Simultaneous use of sildenafil with alpha-blockers can cause symptomatic hypotension in a few susceptible patients. Arterial hypotension usually develops within the first 4 hours after application of the drug. In three special studies of drug interaction in patients with benign prostatic hyperplasia (BPH) and stable hemodynamics, an alpha-blocker doxazosin (4 mg and 8 mg) and sildenafil (25 mg, 50 mg or 100 mg). In these groups of patients, there is an average additional decrease in arterial pressure in the prone position by 7/7 mm Hg, respectively. st., 9/5 mm Hg. Art. and 8/4 mm Hg. and in the standing position - 6/6 mm Hg. st., 11/4 mm Hg. Art. and 4/5 mm Hg. Art.
With the simultaneous use of sildenafil and doxazosin, in rare cases, the development of symptomatic orthostatic hypotension was reported (dizziness and sensations of "lightness" appeared, but without the development of syncope).
With the simultaneous use of sildenafil (50 mg) and tolbutamide (250 mg) or warfarin (40 mg), which are metabolized with participation CYP2C9, significant interaction is not established.
Sildenafil (50 mg) does not potentiate the prolongation of bleeding time caused by acetylsalicylic acid (150 mg).
Sildenafil increased AUC and Cmax bosentan by 49.8% and 42% respectively.
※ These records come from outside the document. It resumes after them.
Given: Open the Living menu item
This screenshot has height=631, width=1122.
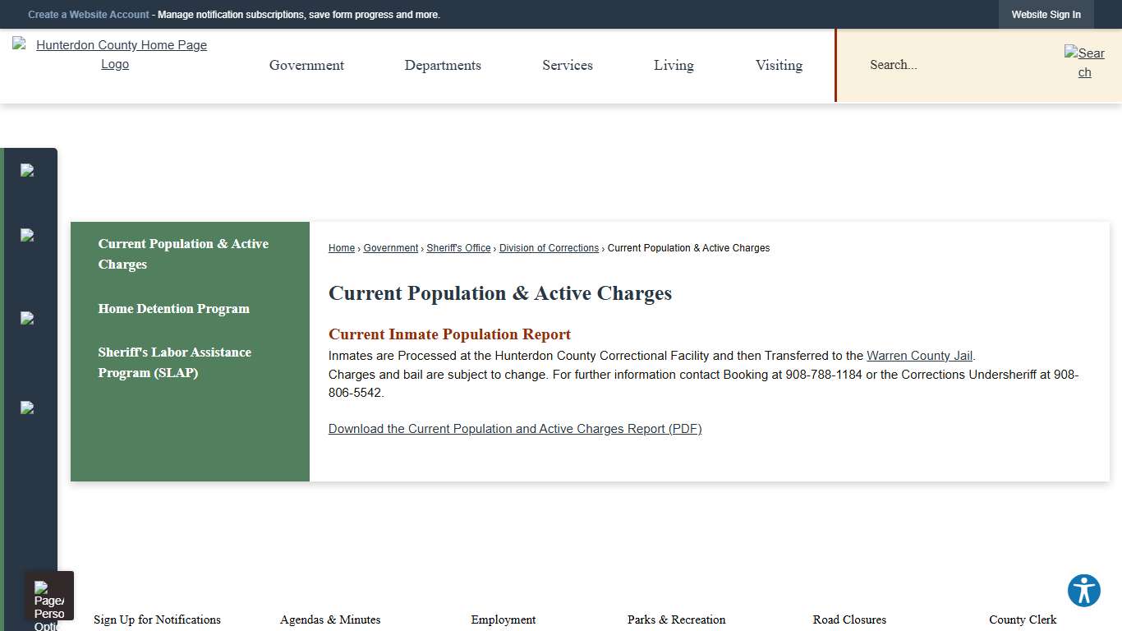Looking at the screenshot, I should click(x=674, y=65).
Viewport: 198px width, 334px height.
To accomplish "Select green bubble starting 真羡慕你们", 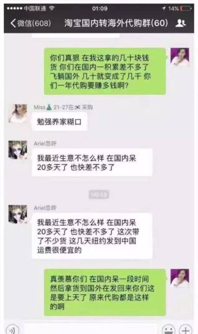I will point(105,292).
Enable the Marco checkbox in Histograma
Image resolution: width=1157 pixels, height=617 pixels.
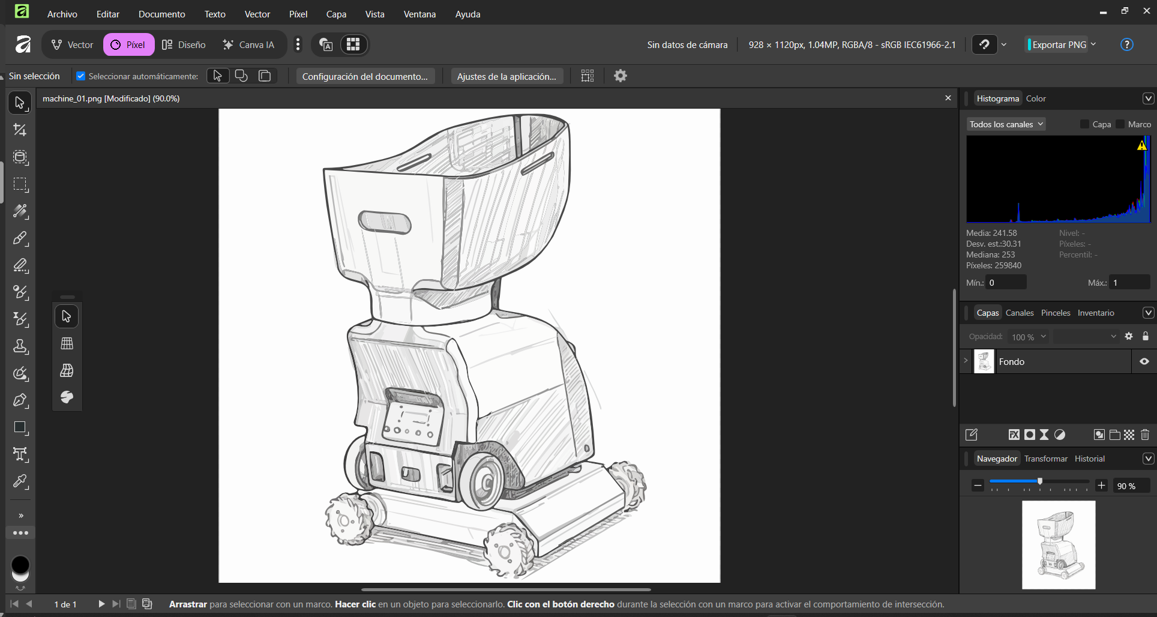coord(1120,124)
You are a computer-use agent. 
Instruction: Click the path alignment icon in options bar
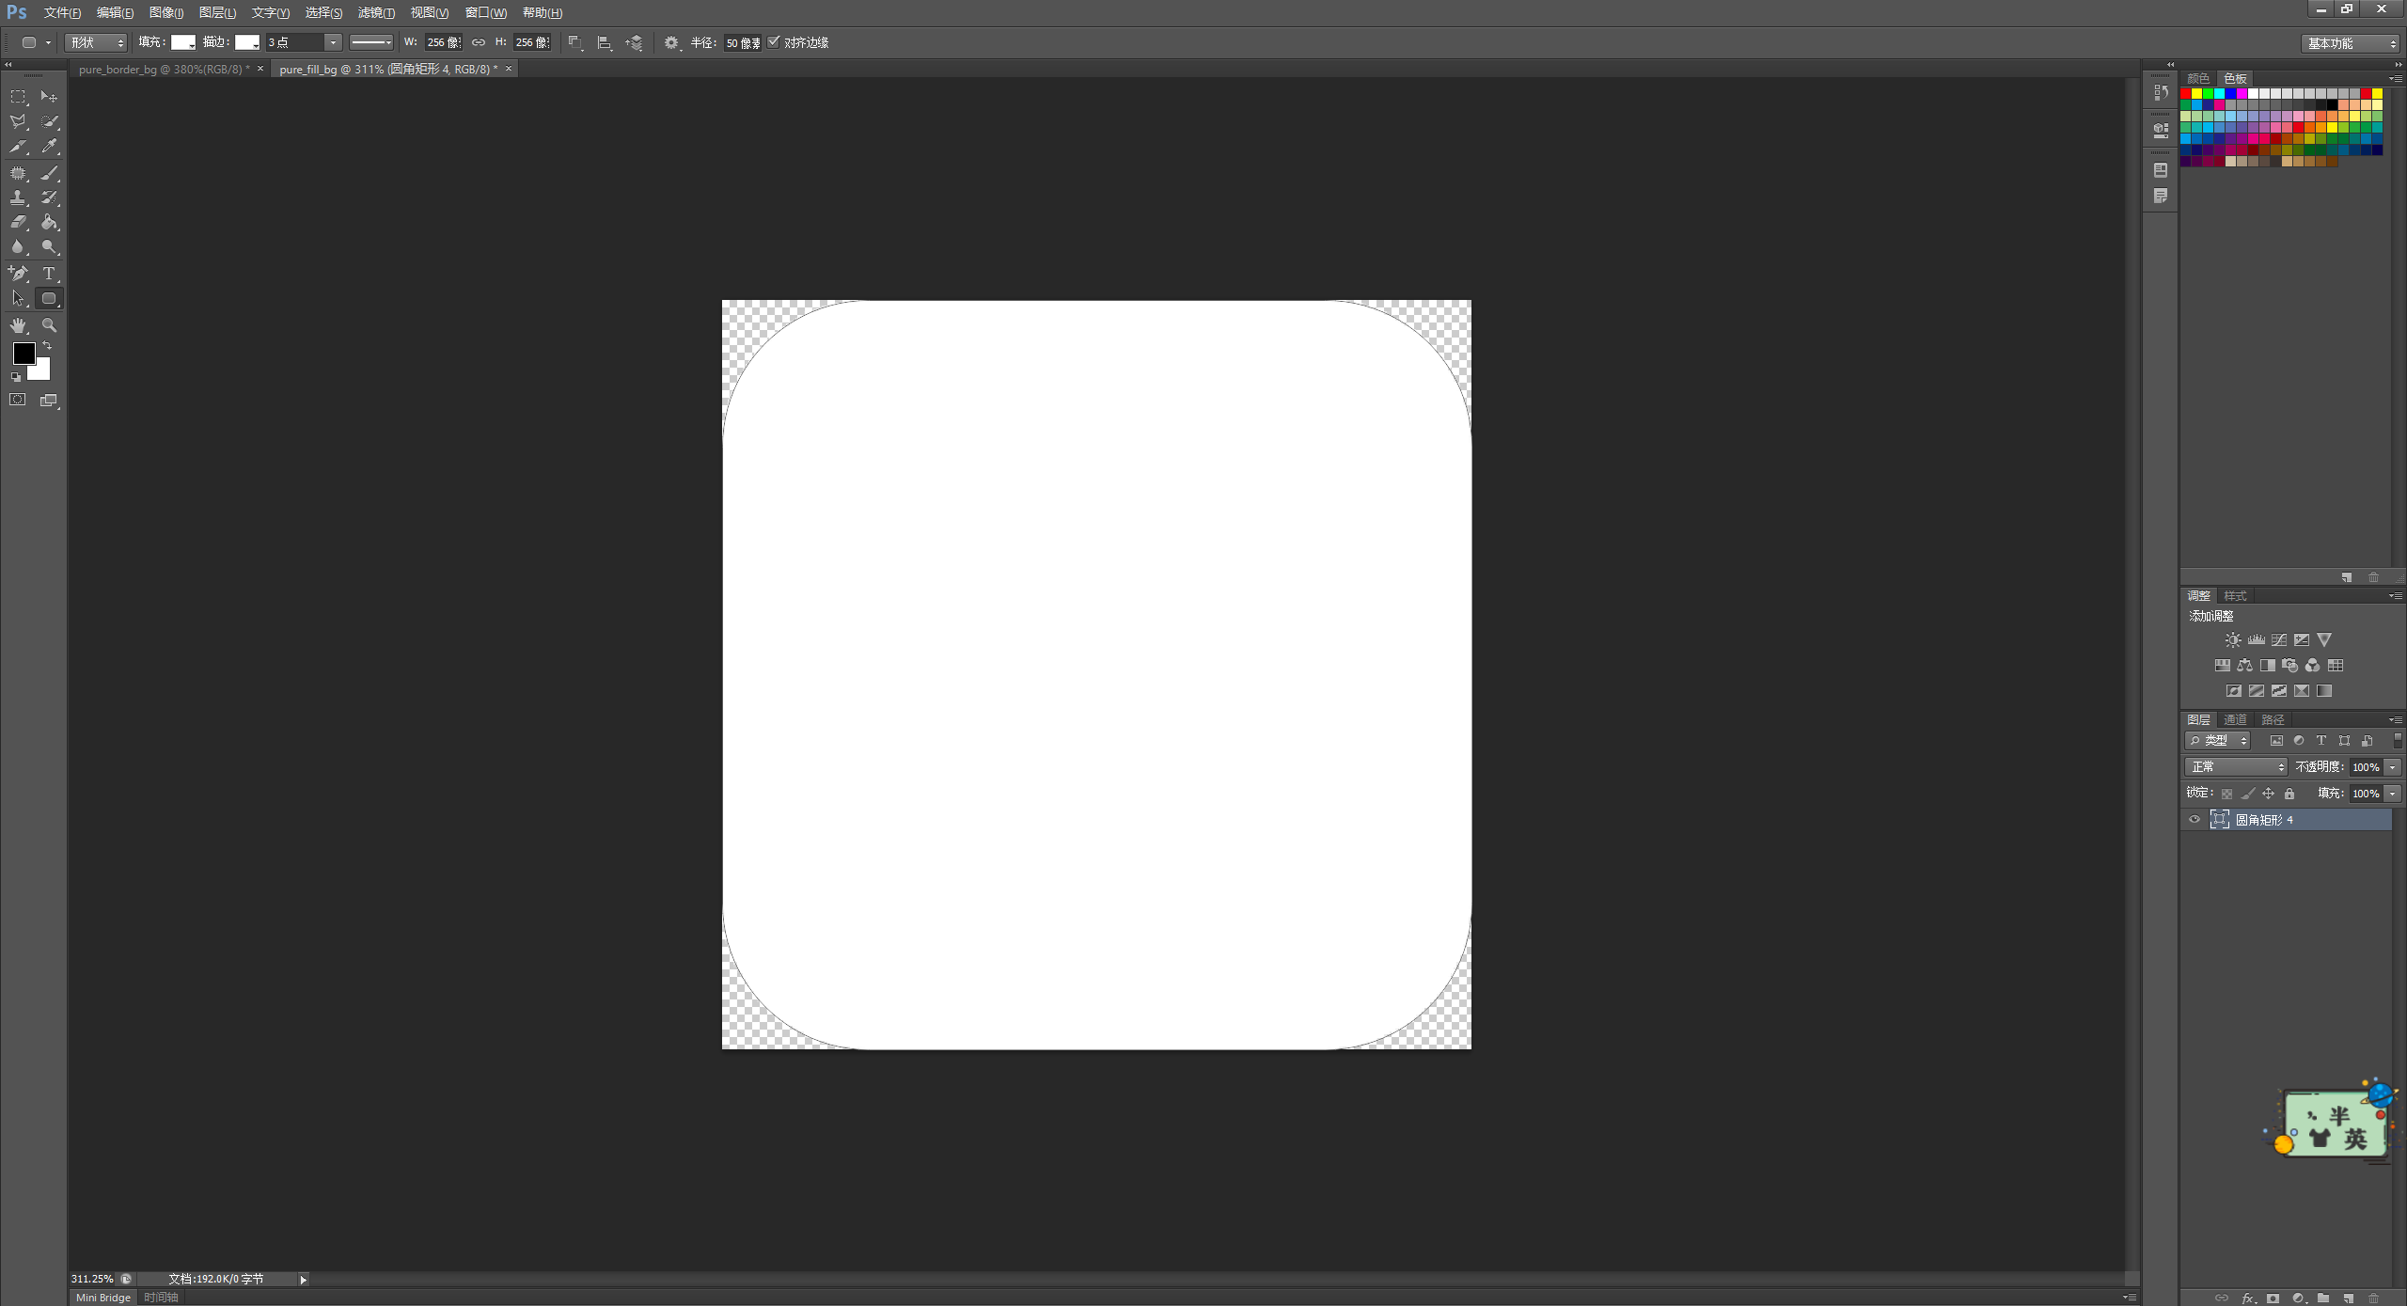[605, 42]
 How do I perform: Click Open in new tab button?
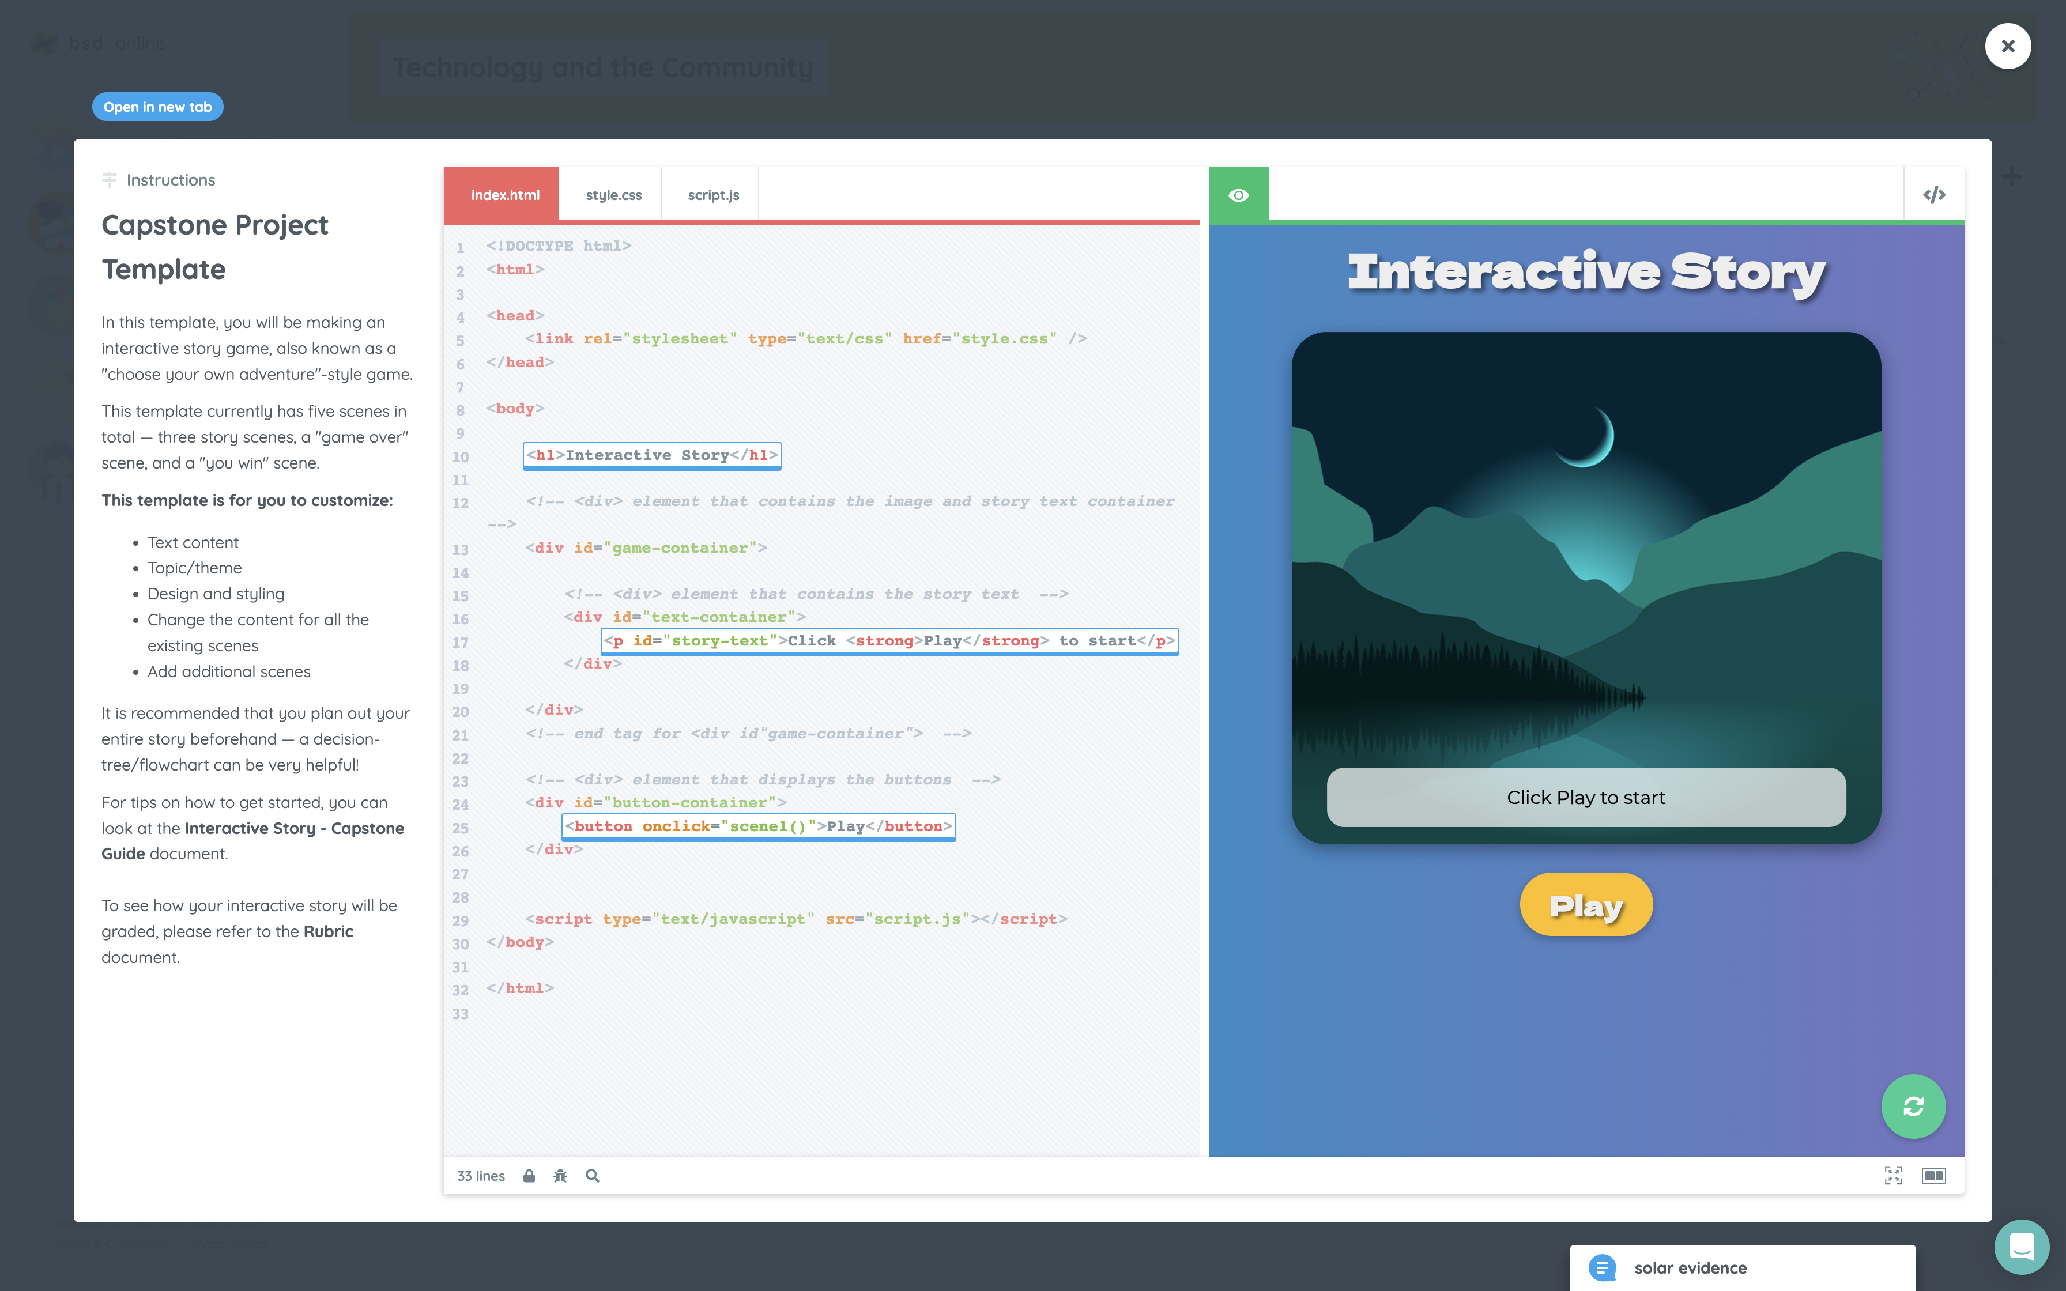(158, 106)
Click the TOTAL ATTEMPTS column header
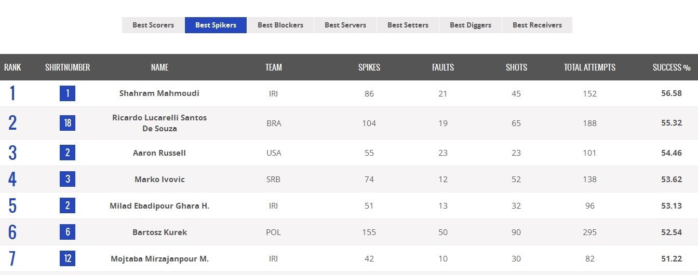The image size is (698, 275). click(589, 67)

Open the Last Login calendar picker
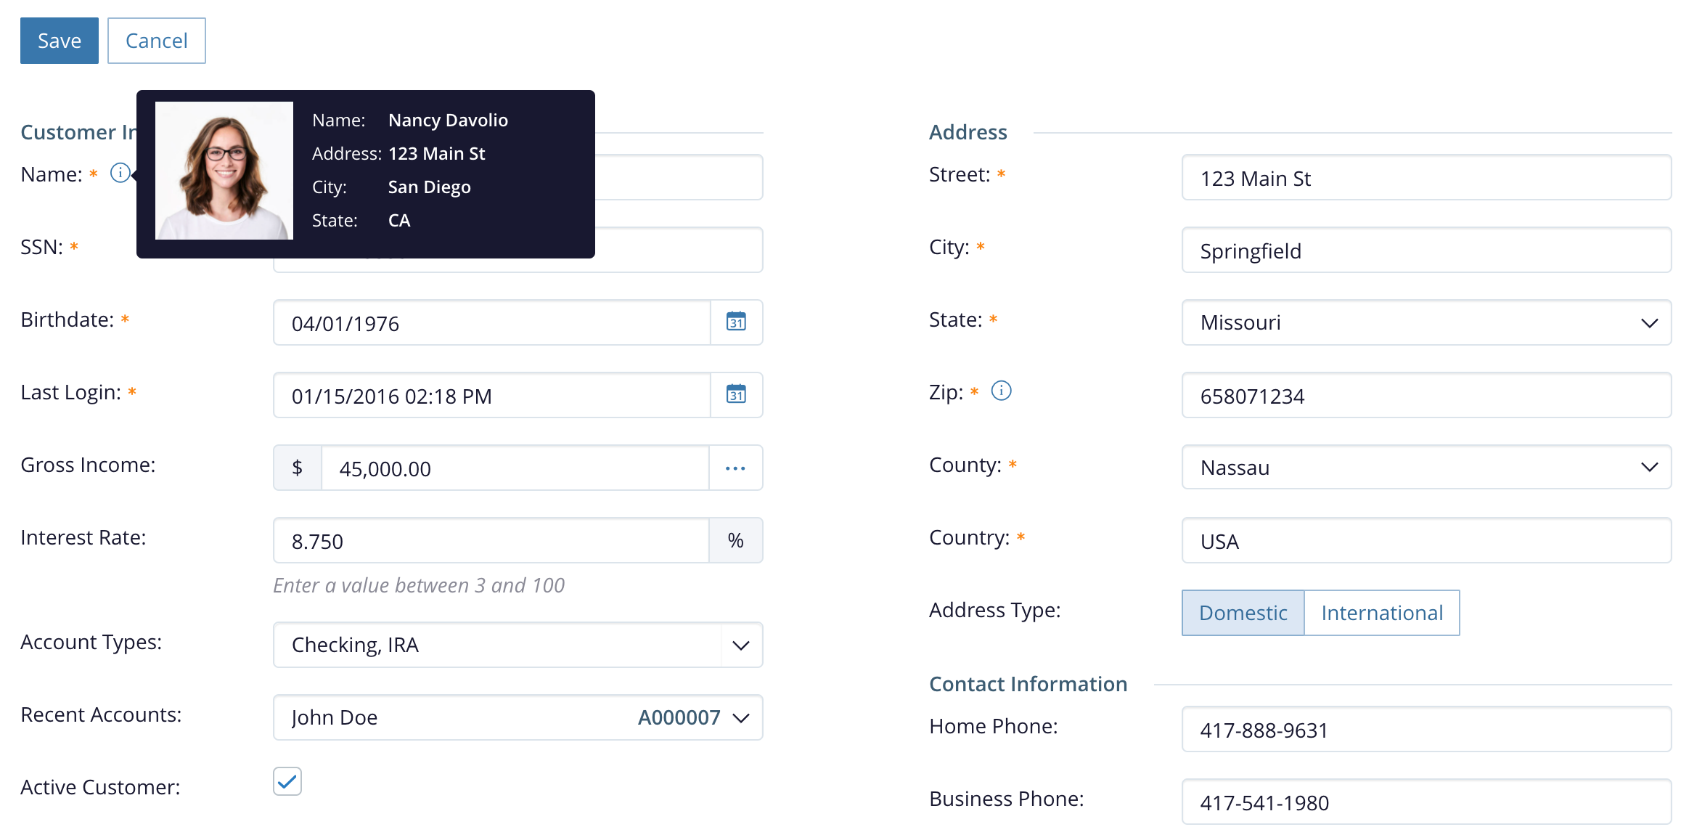click(x=736, y=395)
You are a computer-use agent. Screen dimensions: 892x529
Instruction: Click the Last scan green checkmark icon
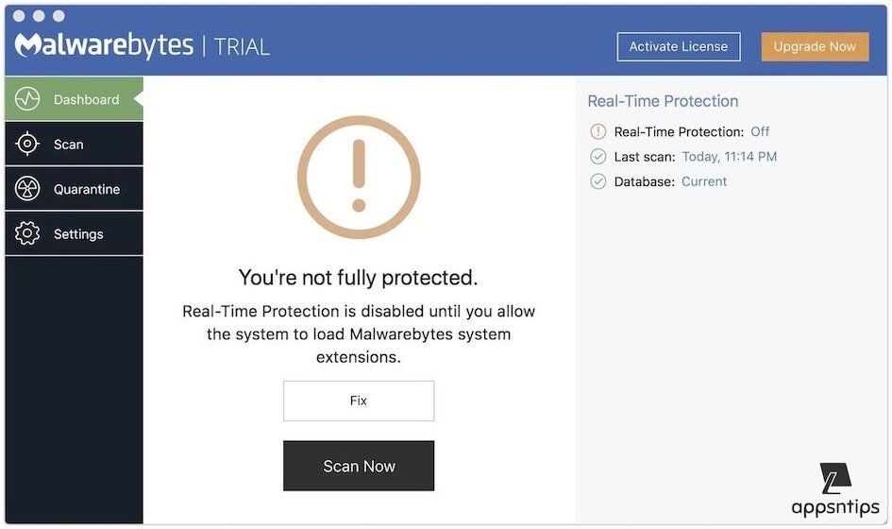(x=597, y=157)
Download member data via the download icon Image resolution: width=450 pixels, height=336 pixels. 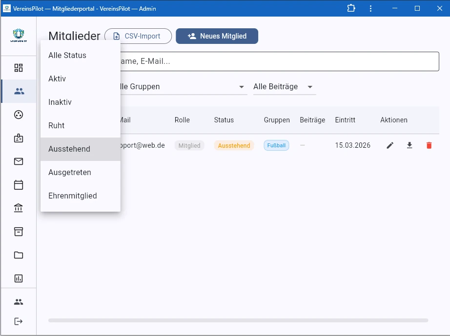coord(409,145)
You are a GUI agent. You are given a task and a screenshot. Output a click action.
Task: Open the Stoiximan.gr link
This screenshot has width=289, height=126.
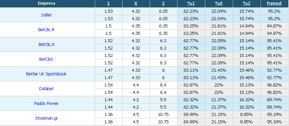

Sildenafil (50 mg) does not potentiate hypotensive effects of alcohol in healthy volunteers with average maximum blood alcohol concentrations of 80 mg / dl.
In general, antihypertensive drugs (diuretics, beta-blockers, ACE inhibitors, angiotensin II receptor antagonists, vasodilators and central action), adrenergic blockers, calcium antagonists and alpha-adrenoreceptor blockers, did not reveal differences in the side-effect profile in patients receiving sildenafil in comparison with placebo.
In a special study sildenafil (100 mg) was used concomitantly with amlodipine in individuals with hypertension, with an additional decrease in systolic blood pressure in the supine position of 8 mm Hg. Art.The corresponding additional decrease in diastolic blood pressure in the supine position was 7 mm Hg. Art. This additional decrease in blood pressure was the same as with the use of only sildenafil in healthy volunteers.